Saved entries
┌──

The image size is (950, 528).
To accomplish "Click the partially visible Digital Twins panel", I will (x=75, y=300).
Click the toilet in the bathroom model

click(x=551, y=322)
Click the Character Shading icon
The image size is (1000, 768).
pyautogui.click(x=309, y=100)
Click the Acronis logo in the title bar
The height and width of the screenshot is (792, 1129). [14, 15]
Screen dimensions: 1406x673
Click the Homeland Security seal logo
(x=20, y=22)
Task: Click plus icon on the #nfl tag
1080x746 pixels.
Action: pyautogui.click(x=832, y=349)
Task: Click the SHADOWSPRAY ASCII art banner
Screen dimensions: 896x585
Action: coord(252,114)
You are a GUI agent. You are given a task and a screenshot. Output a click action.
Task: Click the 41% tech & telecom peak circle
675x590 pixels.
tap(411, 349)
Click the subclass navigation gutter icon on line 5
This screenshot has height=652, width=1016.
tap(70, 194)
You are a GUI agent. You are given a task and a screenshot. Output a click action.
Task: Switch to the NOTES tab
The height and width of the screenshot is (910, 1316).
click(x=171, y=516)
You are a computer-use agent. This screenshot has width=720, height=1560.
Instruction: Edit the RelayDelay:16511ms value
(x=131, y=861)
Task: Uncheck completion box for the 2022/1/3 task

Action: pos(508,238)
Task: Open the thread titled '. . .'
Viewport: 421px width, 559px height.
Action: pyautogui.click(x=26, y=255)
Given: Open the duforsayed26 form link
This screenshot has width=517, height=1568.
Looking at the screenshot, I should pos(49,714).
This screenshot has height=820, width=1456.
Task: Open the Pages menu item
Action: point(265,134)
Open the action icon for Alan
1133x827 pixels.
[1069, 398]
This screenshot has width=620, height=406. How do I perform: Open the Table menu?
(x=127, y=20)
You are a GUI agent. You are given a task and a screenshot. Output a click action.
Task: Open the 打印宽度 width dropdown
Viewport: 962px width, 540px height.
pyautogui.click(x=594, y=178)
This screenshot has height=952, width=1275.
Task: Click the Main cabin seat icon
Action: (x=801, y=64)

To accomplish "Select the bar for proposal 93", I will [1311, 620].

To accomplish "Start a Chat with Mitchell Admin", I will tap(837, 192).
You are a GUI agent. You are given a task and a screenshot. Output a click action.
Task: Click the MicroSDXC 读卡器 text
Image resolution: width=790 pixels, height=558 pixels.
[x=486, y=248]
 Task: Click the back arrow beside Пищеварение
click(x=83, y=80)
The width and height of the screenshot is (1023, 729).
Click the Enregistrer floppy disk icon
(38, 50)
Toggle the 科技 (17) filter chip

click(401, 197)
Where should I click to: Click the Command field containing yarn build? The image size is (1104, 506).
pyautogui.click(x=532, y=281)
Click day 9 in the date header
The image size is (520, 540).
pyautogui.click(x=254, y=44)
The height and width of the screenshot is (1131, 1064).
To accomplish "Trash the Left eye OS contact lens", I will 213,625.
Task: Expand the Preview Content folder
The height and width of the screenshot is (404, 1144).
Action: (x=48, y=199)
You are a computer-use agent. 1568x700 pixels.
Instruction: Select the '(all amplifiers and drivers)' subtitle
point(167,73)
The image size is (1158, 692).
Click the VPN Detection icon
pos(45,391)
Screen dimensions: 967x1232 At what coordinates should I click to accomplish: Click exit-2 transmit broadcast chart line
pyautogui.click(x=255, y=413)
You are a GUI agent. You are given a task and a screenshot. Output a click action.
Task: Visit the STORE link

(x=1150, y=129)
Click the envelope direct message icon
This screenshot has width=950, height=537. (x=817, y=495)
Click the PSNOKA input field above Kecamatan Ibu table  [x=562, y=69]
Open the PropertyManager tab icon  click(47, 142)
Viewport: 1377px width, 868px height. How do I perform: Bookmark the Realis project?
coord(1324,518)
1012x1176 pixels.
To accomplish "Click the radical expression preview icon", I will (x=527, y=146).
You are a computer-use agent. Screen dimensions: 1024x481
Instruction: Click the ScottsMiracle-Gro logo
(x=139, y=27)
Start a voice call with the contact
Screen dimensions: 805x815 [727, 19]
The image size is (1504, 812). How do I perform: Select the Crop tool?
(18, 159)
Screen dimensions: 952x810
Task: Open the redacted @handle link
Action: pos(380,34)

└──

> [Your objective] Reproduce all records exactly, without omissions.

> [Task answer]
The image size is (950, 528).
To accomplish "Click the partially visible Digital Twins panel", I will (x=75, y=300).
Click the toilet in the bathroom model

click(x=551, y=322)
Click the Character Shading icon
The image size is (1000, 768).
pyautogui.click(x=309, y=100)
Click the Acronis logo in the title bar
The height and width of the screenshot is (792, 1129). [14, 15]
Screen dimensions: 1406x673
Click the Homeland Security seal logo
(x=20, y=22)
Task: Click plus icon on the #nfl tag
1080x746 pixels.
Action: pyautogui.click(x=832, y=349)
Task: Click the SHADOWSPRAY ASCII art banner
Screen dimensions: 896x585
Action: coord(252,114)
You are a GUI agent. You are given a task and a screenshot. Output a click action.
Task: Click the 41% tech & telecom peak circle
675x590 pixels.
tap(411, 349)
Click the subclass navigation gutter icon on line 5
This screenshot has height=652, width=1016.
tap(70, 194)
You are a GUI agent. You are given a task and a screenshot. Output a click action.
Task: Switch to the NOTES tab
The height and width of the screenshot is (910, 1316).
click(x=171, y=516)
You are a computer-use agent. This screenshot has width=720, height=1560.
Instruction: Edit the RelayDelay:16511ms value
(x=131, y=861)
Task: Uncheck completion box for the 2022/1/3 task

Action: pos(508,238)
Task: Open the thread titled '. . .'
Viewport: 421px width, 559px height.
Action: pyautogui.click(x=26, y=255)
Given: Open the duforsayed26 form link
This screenshot has width=517, height=1568.
Looking at the screenshot, I should pos(49,714).
This screenshot has height=820, width=1456.
Task: Open the Pages menu item
Action: point(265,134)
Open the action icon for Alan
1133x827 pixels.
[1069, 398]
This screenshot has width=620, height=406. How do I perform: Open the Table menu?
(x=127, y=20)
You are a GUI agent. You are given a task and a screenshot. Output a click action.
Task: Open the 打印宽度 width dropdown
Viewport: 962px width, 540px height.
pyautogui.click(x=594, y=178)
This screenshot has height=952, width=1275.
Task: Click the Main cabin seat icon
Action: (x=801, y=64)

To accomplish "Select the bar for proposal 93", I will [1311, 620].

To accomplish "Start a Chat with Mitchell Admin", I will tap(837, 192).
You are a GUI agent. You are given a task and a screenshot. Output a click action.
Task: Click the MicroSDXC 读卡器 text
Image resolution: width=790 pixels, height=558 pixels.
[x=486, y=248]
 Task: Click the back arrow beside Пищеварение
click(x=83, y=80)
The width and height of the screenshot is (1023, 729).
Click the Enregistrer floppy disk icon
(38, 50)
Toggle the 科技 (17) filter chip

click(401, 197)
Where should I click to: Click the Command field containing yarn build? The image size is (1104, 506).
pyautogui.click(x=532, y=281)
Click day 9 in the date header
The image size is (520, 540).
pyautogui.click(x=254, y=44)
The height and width of the screenshot is (1131, 1064).
To accomplish "Trash the Left eye OS contact lens", I will 213,625.
Task: Expand the Preview Content folder
The height and width of the screenshot is (404, 1144).
Action: (x=48, y=199)
You are a computer-use agent. 1568x700 pixels.
Instruction: Select the '(all amplifiers and drivers)' subtitle
point(167,73)
The image size is (1158, 692).
Click the VPN Detection icon
pos(45,391)
Screen dimensions: 967x1232 At what coordinates should I click to accomplish: Click exit-2 transmit broadcast chart line
pyautogui.click(x=255, y=413)
You are a GUI agent. You are given a task and a screenshot. Output a click action.
Task: Visit the STORE link

(x=1150, y=129)
Click the envelope direct message icon
This screenshot has width=950, height=537. (x=817, y=495)
Click the PSNOKA input field above Kecamatan Ibu table  [x=562, y=69]
Open the PropertyManager tab icon  click(47, 142)
Viewport: 1377px width, 868px height. How do I perform: Bookmark the Realis project?
coord(1324,518)
1012x1176 pixels.
To accomplish "Click the radical expression preview icon", I will (x=527, y=146).
You are a computer-use agent. Screen dimensions: 1024x481
Instruction: Click the ScottsMiracle-Gro logo
(x=139, y=27)
Start a voice call with the contact
Screen dimensions: 805x815 [727, 19]
The image size is (1504, 812). How do I perform: Select the Crop tool?
(18, 159)
Screen dimensions: 952x810
Task: Open the redacted @handle link
Action: pos(380,34)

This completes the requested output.